** Data shown follows **
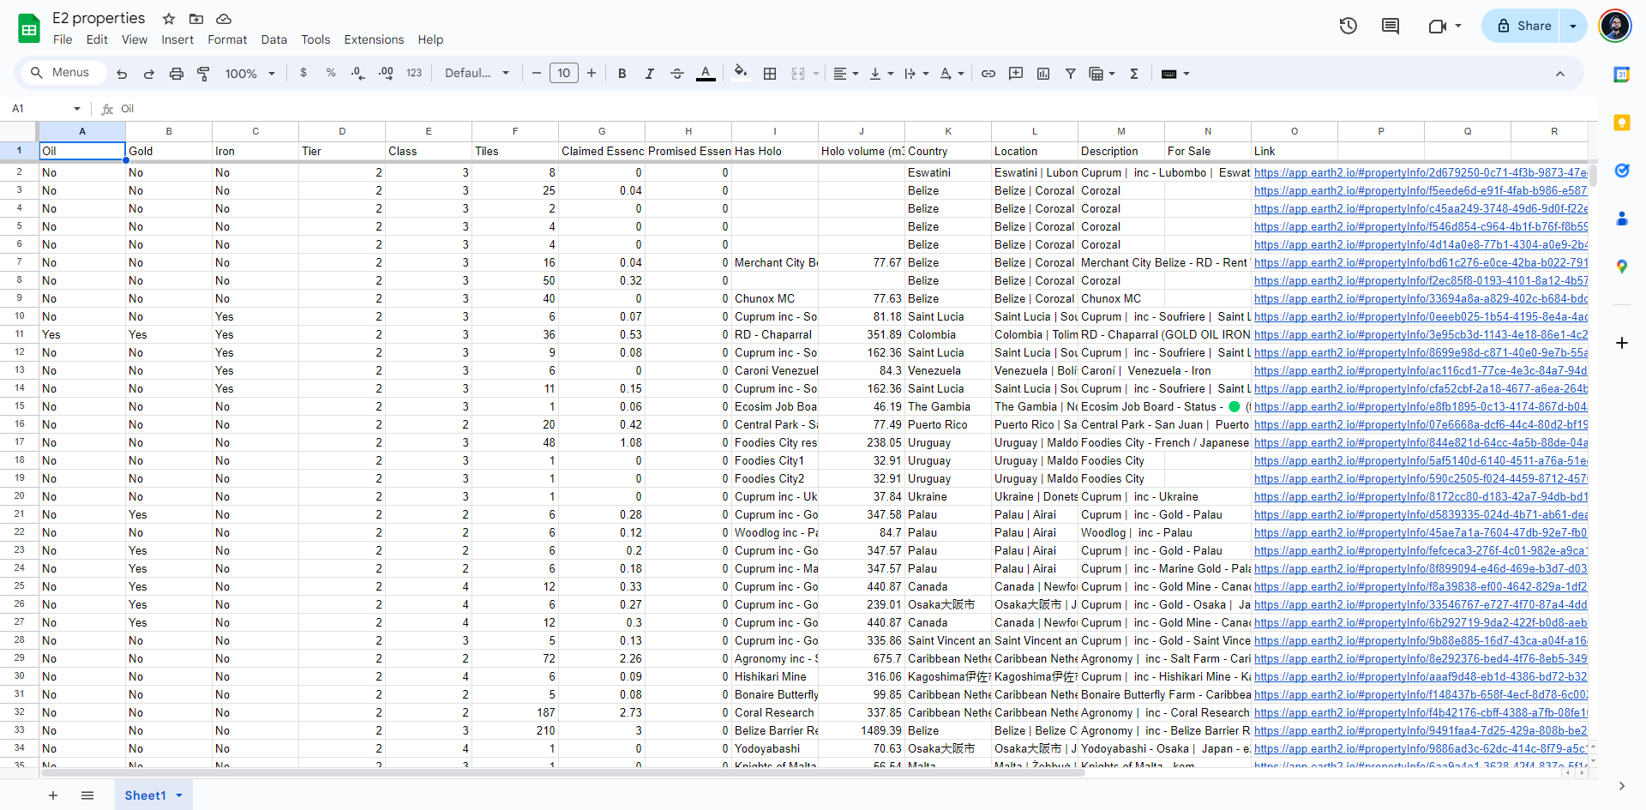Toggle strikethrough formatting
1646x810 pixels.
677,74
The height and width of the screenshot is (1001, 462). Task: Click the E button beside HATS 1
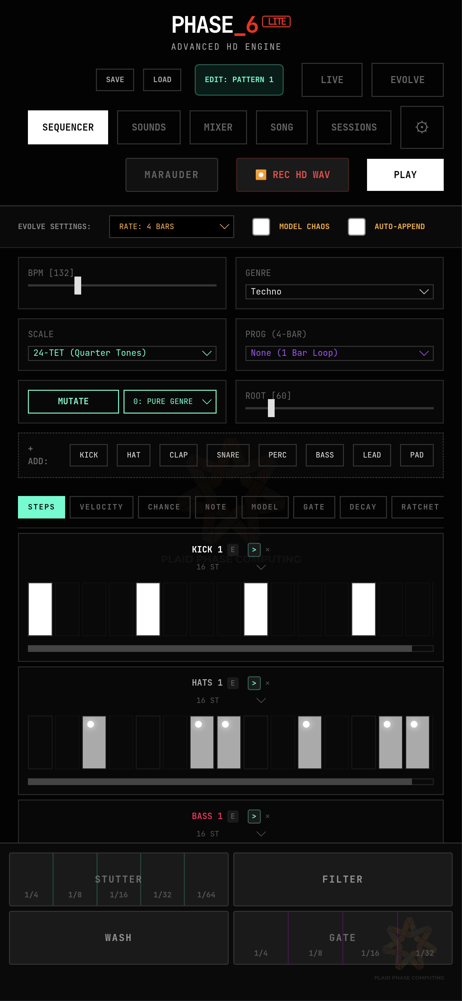(233, 683)
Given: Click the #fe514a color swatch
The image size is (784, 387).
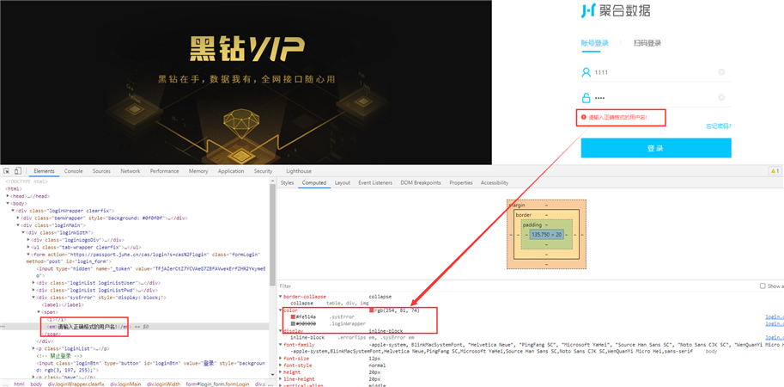Looking at the screenshot, I should pos(293,316).
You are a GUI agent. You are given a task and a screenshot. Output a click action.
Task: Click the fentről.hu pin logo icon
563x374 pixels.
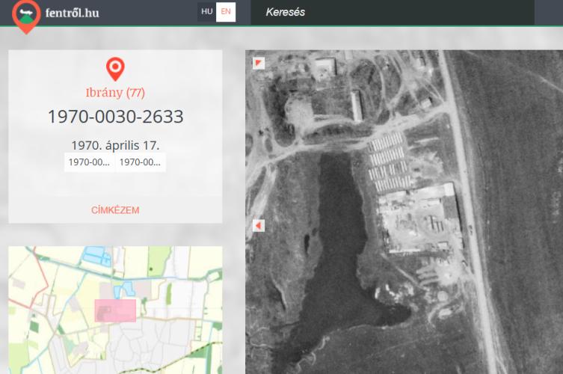point(26,16)
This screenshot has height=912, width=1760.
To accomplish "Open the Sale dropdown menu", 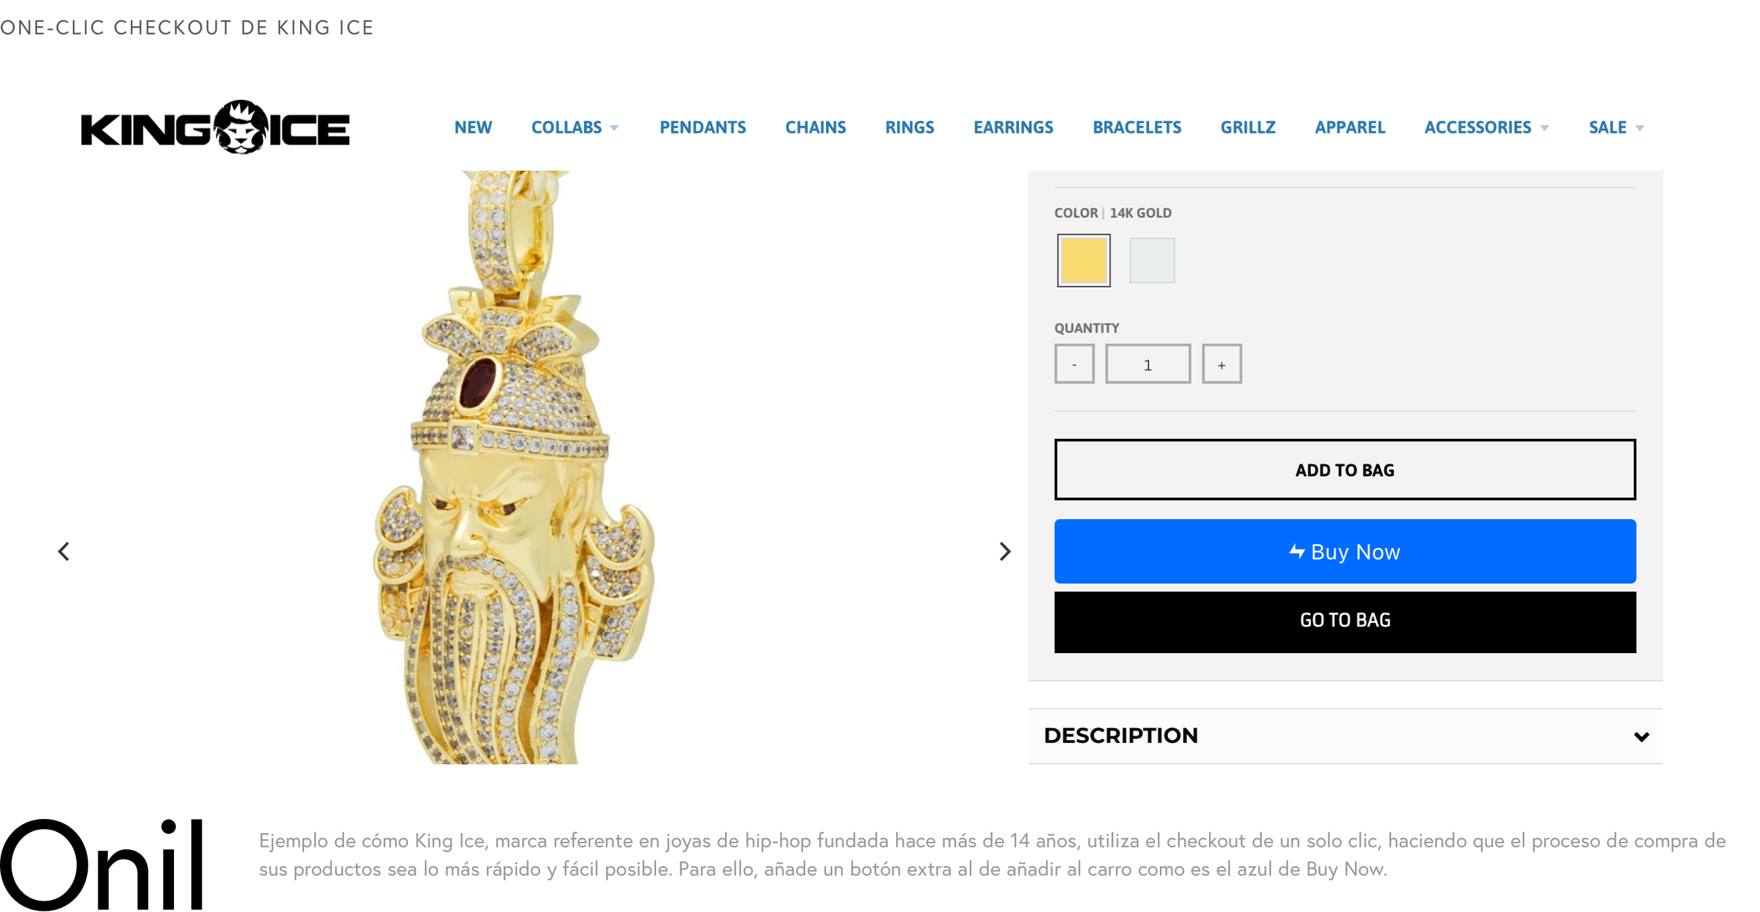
** End of Data shown **
→ **Task directions**
The lines to copy begin with the one containing "563x374 pixels." and end with the last line of the entries above; copy them exactly, minus the pictures.

→ **Exercise output**
563x374 pixels.
point(26,16)
This screenshot has height=912, width=1760.
To accomplish "Open the Sale dropdown menu", 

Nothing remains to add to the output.